No, it doesn't... It doesn't give me enough.

And I've tried document.documentElement.outerHTML, but that appears to have already been through the rendering engine because what comes out looks nothing like what went in, on IE anyway, which is where I need this to work. All the <TAGS> are <UPPERCASE> regardless of how they were in the source, and some other really strange thingsTM appear on some pages.

Here is an example:
Original:

<span>

Via document.documentElement.outerHTML:

<SPAN fixed_bound="true">*

Additionally, the layout (white space) is truncated.

*And as a side note:
I will worship at the feet of who ever can tell me what fixed_bound="true" means.

Bernard Marx

11:20 pm on Nov 1, 2004 (gmt 0)

WebmasterWorld Senior Member 10+ Year Member



innerŠouterHTML will return the browser's own internal view of the document.
This is 'live' - it shows the current state, so it's very useful for debugging any kind of script that does dynamic creationŠamendment.

IE, in particular, is well known for returning not completely valid code (upper case, unquoted attributes etc) - although it's getting better.

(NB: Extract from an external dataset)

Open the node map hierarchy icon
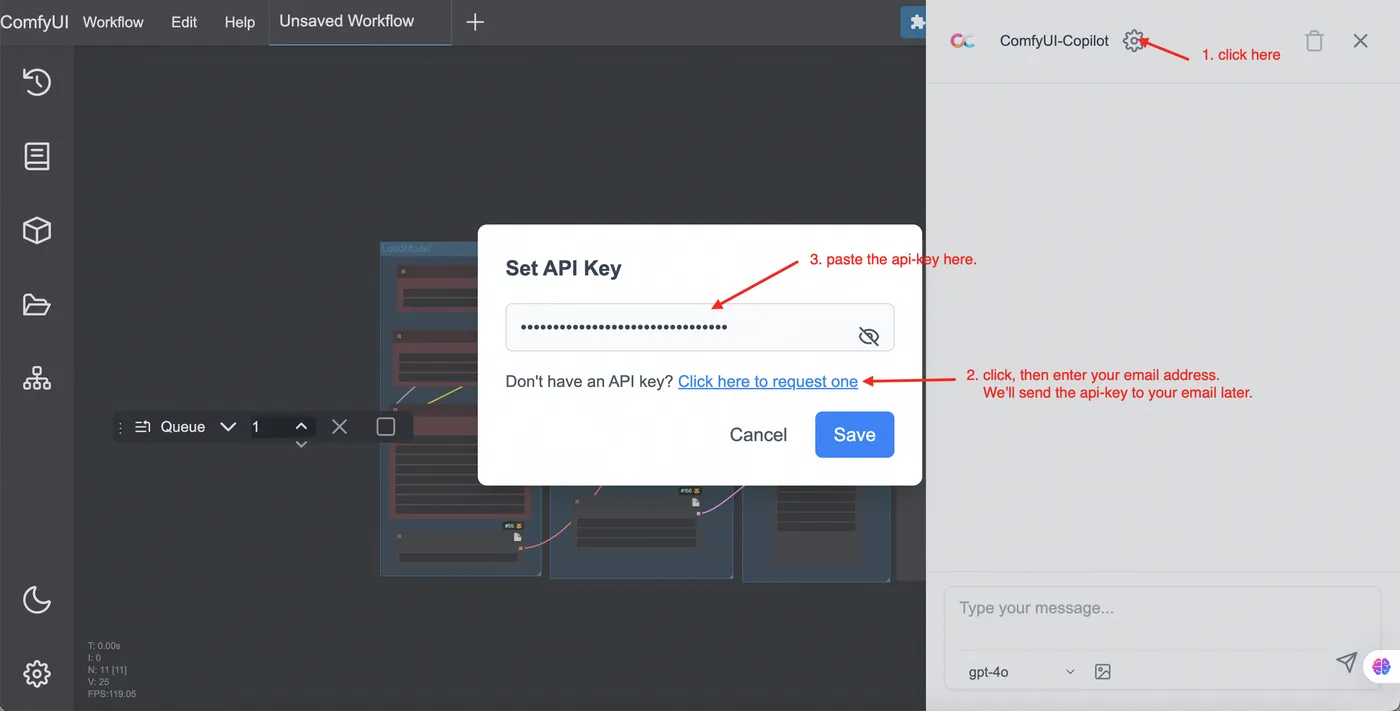This screenshot has height=711, width=1400. (x=37, y=379)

IE will also treat javascript 'expando' properties as attributes. This is the only possible explanation I have for your

fixed_bound = "true"
. Do you have a script that is adding this as a property to that element?

For geting the original code (other than view-source:). Here are a couple of avenues to follow (both same domain only):

1. The download behavior (quick'n'easy, but IE-only)
[msdn.microsoft.com...]

2. XMLHTTPRequest (most modern browsers; differing implementations)

Lance

2:01 am on Nov 2, 2004 (gmt 0)

10+ Year Member



Microsoft.XMLHTTP seems to be doing the trick. I got an "Access Denied" on the behavior. And apparently, XMLHTTP isn't ActiveX, so there are no security warnings to get in the way.

Thanks.

Oh, no expando properties... I have no idea where fixed_bound is coming from. It's not hurting anything, and can only even be seen when viewing the source using outerHTML, so I guess I'm not really worried about it.

And for some reason, in their infinite wisdom, MS decided view-source: was no longer needed in XP SP2.